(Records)
================
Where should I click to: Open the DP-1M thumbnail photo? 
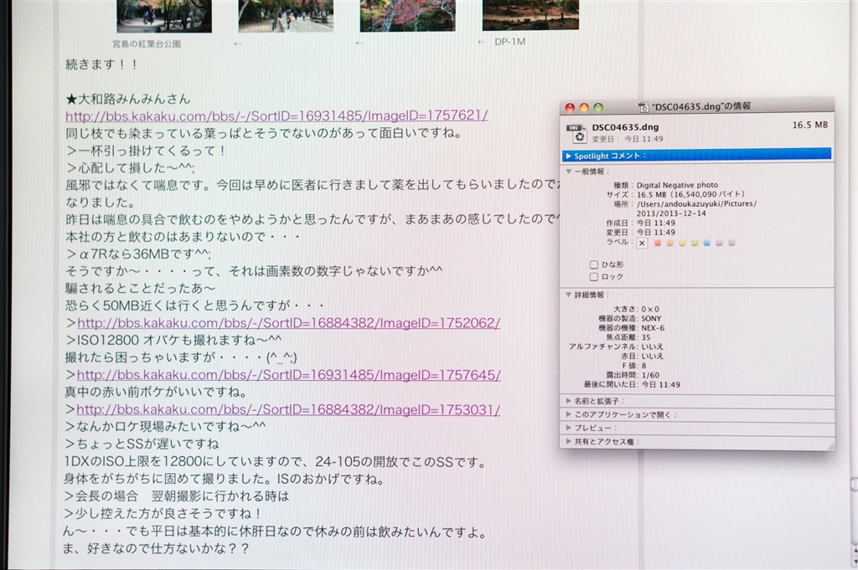tap(530, 15)
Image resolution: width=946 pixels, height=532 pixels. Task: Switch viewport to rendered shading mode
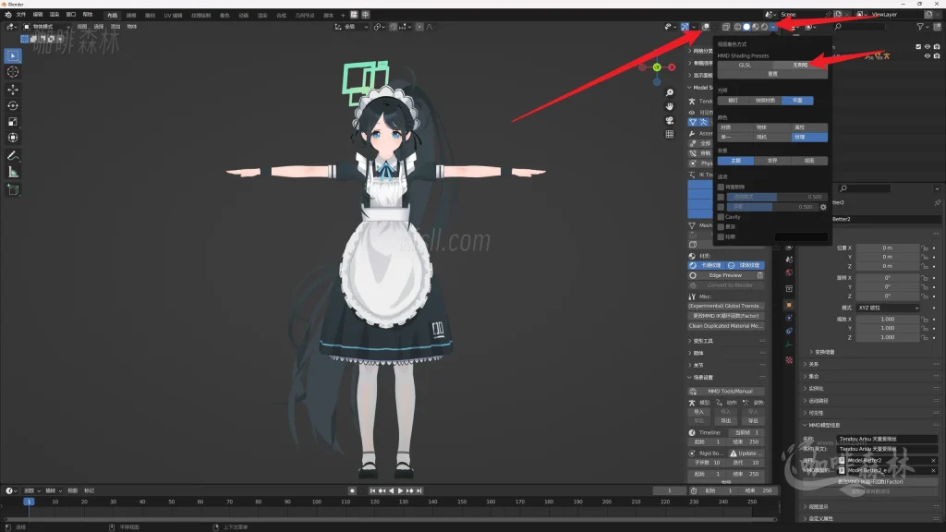(764, 27)
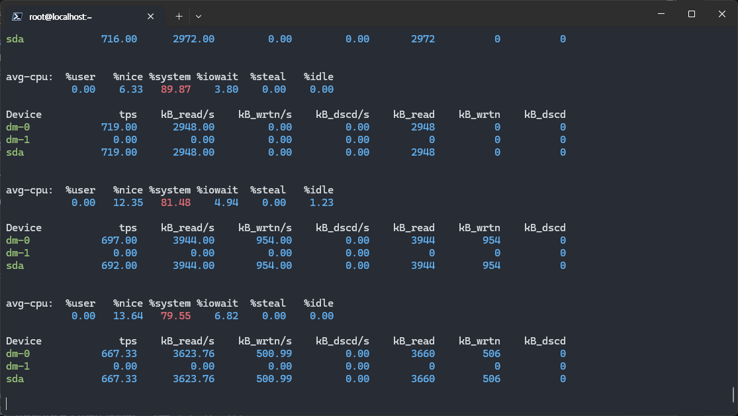
Task: Open a new terminal tab
Action: point(179,16)
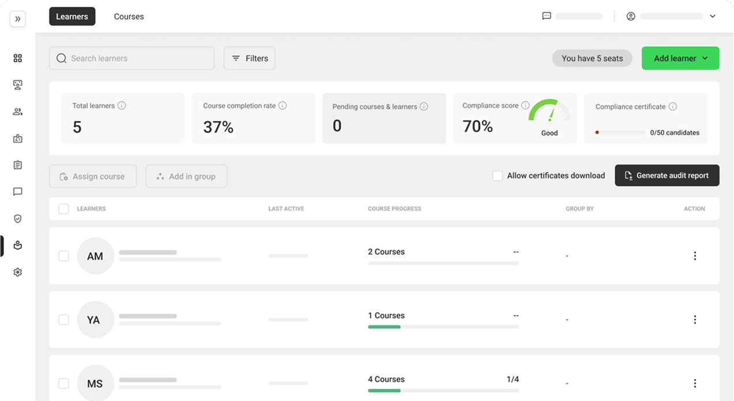734x401 pixels.
Task: Expand the sidebar with double-chevron button
Action: pos(17,18)
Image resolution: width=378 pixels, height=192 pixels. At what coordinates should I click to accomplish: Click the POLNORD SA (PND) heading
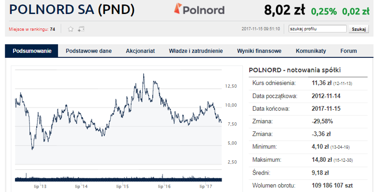72,10
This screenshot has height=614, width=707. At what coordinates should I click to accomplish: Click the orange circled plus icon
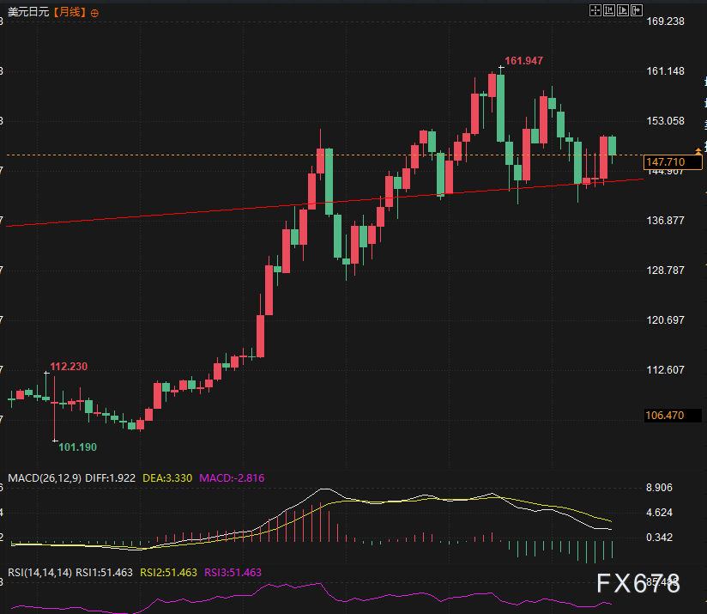point(94,13)
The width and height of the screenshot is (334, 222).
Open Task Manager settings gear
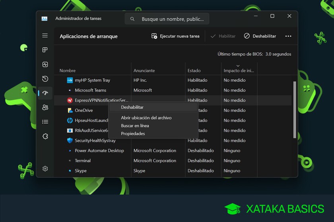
================
List each line of the data above that includes the word "what".

### TASK RESPONSE
Image resolution: width=378 pixels, height=192 pixels. At what coordinates should I click to accomplish: Click the POLNORD SA (PND) heading
This screenshot has height=614, width=707. At what coordinates should I click to accomplish: Click the orange circled plus icon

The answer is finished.